---- Data for the task
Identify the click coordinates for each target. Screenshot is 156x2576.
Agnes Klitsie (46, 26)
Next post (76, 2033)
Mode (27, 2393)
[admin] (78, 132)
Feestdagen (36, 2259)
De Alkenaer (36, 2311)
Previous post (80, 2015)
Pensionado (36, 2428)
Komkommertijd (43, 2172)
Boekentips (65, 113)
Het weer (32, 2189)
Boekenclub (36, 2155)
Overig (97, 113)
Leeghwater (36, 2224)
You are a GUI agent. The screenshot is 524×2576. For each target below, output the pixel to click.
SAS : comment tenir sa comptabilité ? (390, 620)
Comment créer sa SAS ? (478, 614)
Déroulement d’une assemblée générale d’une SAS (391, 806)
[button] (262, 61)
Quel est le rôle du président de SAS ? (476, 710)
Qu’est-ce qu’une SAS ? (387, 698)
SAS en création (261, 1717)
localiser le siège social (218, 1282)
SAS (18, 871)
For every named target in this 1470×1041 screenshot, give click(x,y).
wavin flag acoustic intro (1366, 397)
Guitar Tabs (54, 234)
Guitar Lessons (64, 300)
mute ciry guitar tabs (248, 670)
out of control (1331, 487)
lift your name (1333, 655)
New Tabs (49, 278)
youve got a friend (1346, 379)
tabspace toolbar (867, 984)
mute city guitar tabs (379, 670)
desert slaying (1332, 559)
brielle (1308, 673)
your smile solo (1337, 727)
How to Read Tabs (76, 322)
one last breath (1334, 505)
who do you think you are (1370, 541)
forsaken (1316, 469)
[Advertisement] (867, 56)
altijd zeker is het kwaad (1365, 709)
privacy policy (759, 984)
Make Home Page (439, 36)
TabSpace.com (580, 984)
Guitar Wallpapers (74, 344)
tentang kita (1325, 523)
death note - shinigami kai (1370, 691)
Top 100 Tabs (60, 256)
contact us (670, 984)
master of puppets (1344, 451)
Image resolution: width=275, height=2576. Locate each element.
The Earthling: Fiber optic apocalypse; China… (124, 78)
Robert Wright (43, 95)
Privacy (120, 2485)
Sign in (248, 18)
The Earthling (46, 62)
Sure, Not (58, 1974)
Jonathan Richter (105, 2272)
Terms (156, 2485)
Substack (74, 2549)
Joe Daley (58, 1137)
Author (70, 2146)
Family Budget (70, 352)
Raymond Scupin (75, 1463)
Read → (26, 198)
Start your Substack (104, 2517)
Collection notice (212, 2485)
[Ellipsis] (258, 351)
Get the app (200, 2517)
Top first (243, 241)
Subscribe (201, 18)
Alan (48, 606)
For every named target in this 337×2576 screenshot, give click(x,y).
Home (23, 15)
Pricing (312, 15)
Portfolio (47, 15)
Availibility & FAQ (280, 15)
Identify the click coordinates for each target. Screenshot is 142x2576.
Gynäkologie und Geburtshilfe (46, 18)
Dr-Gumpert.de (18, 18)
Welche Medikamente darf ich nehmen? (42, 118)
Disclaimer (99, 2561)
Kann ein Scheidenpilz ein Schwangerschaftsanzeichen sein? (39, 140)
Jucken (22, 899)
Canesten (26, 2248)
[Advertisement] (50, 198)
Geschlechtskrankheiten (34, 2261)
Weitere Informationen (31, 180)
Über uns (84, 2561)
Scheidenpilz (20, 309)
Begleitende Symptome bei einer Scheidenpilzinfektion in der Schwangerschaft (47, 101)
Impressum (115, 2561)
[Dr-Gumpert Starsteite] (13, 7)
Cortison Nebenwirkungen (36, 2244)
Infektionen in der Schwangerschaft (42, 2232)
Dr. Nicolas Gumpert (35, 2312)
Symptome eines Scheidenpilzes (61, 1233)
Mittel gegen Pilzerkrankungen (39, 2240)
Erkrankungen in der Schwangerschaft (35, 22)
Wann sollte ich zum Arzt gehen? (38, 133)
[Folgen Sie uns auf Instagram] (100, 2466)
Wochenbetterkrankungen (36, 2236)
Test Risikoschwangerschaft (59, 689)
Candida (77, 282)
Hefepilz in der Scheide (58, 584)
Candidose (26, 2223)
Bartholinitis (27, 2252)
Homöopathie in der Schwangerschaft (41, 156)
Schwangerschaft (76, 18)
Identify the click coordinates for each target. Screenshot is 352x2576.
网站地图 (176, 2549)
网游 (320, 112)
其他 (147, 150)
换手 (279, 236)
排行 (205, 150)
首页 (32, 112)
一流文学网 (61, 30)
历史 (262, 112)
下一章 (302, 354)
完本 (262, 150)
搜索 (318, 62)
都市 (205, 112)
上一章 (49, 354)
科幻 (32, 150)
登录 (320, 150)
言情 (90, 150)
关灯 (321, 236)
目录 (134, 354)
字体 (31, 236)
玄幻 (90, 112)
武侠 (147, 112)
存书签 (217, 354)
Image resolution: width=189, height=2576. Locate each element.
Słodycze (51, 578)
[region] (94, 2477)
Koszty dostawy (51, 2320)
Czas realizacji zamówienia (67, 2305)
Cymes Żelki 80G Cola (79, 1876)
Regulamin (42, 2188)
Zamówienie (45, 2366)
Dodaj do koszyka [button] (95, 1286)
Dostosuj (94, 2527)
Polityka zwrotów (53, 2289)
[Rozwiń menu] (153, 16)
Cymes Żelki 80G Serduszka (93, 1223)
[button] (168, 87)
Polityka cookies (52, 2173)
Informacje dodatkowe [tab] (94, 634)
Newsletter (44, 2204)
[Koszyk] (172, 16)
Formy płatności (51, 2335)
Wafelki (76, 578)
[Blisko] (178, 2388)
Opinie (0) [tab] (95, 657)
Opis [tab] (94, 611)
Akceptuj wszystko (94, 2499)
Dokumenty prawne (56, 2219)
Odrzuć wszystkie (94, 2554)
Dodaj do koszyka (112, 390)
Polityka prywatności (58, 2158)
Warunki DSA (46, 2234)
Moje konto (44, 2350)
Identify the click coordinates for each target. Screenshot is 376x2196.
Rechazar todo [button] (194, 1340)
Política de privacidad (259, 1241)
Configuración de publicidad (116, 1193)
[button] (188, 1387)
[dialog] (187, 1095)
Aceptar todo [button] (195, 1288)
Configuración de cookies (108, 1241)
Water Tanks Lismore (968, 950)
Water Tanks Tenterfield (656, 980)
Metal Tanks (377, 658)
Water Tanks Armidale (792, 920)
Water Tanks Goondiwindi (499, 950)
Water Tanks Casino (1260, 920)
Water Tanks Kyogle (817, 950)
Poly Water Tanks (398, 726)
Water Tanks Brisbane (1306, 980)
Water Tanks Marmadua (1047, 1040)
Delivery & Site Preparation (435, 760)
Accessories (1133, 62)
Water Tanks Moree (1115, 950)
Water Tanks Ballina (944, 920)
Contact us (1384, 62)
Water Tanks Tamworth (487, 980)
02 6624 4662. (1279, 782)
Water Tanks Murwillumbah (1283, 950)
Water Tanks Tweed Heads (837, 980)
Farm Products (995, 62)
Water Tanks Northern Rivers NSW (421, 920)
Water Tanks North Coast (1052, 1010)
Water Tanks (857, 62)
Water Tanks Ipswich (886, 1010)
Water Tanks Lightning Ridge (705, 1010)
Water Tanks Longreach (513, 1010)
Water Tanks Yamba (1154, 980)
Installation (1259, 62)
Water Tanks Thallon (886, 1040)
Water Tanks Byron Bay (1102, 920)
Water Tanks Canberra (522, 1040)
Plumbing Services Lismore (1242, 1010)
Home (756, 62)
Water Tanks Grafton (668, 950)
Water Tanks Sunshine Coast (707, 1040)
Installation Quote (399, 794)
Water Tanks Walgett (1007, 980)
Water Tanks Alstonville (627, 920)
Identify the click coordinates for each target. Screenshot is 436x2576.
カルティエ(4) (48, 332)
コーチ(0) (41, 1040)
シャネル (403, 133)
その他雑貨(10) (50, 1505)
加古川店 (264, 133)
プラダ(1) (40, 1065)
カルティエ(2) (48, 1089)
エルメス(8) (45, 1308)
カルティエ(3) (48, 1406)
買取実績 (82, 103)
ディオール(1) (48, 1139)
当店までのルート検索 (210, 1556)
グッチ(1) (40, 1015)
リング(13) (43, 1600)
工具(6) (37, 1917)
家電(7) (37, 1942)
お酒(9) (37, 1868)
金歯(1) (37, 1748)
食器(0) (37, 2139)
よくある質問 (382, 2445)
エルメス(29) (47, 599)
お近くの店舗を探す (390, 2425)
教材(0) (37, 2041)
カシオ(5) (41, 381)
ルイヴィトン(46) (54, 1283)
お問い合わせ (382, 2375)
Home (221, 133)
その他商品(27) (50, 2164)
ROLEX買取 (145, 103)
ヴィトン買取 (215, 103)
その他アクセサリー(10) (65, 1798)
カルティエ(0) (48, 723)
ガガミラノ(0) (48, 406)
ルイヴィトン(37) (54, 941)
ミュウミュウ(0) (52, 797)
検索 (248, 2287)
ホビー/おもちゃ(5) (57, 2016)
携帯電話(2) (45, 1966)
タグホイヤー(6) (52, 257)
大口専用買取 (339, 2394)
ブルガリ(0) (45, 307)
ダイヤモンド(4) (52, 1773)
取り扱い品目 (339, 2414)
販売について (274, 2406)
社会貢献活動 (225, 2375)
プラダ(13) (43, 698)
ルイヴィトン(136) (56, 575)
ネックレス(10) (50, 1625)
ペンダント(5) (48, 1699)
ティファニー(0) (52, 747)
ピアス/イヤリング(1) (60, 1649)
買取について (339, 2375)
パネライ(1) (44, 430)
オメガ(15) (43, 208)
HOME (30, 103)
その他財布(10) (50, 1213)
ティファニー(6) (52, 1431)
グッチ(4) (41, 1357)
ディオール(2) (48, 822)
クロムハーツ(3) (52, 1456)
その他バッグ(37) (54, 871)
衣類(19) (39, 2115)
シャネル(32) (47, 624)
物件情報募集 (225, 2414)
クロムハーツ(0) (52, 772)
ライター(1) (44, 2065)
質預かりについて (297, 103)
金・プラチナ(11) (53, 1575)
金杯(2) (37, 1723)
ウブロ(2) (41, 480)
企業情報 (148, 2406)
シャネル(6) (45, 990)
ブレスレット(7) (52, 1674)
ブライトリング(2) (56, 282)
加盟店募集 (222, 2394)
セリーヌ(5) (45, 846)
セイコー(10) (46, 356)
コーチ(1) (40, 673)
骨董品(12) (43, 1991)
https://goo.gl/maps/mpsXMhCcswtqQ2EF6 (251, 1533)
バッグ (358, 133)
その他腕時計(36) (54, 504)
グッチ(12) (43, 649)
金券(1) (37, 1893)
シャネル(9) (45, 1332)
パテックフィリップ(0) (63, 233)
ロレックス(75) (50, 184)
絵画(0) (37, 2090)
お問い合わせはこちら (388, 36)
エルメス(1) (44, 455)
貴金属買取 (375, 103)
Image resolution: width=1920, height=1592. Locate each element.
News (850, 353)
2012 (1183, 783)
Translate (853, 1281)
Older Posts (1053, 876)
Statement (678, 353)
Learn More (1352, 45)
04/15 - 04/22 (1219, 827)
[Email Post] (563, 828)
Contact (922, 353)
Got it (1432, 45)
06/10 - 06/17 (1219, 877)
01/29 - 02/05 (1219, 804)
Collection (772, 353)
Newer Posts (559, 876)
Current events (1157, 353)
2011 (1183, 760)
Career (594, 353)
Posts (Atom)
--------
Your instructions: Please copy out the rows from the very first line through the line that contains "SAS (18, 871)", keeping every character unchanged.

Result:
Identify the click coordinates for each target. Screenshot is 156x2576.
Agnes Klitsie (46, 26)
Next post (76, 2033)
Mode (27, 2393)
[admin] (78, 132)
Feestdagen (36, 2259)
De Alkenaer (36, 2311)
Previous post (80, 2015)
Pensionado (36, 2428)
Komkommertijd (43, 2172)
Boekentips (65, 113)
Het weer (32, 2189)
Boekenclub (36, 2155)
Overig (97, 113)
Leeghwater (36, 2224)
You are a GUI agent. The screenshot is 524×2576. For each target below, output the pixel to click.
SAS : comment tenir sa comptabilité ? (390, 620)
Comment créer sa SAS ? (478, 614)
Déroulement d’une assemblée générale d’une SAS (391, 806)
[button] (262, 61)
Quel est le rôle du président de SAS ? (476, 710)
Qu’est-ce qu’une SAS ? (387, 698)
SAS en création (261, 1717)
localiser le siège social (218, 1282)
SAS (18, 871)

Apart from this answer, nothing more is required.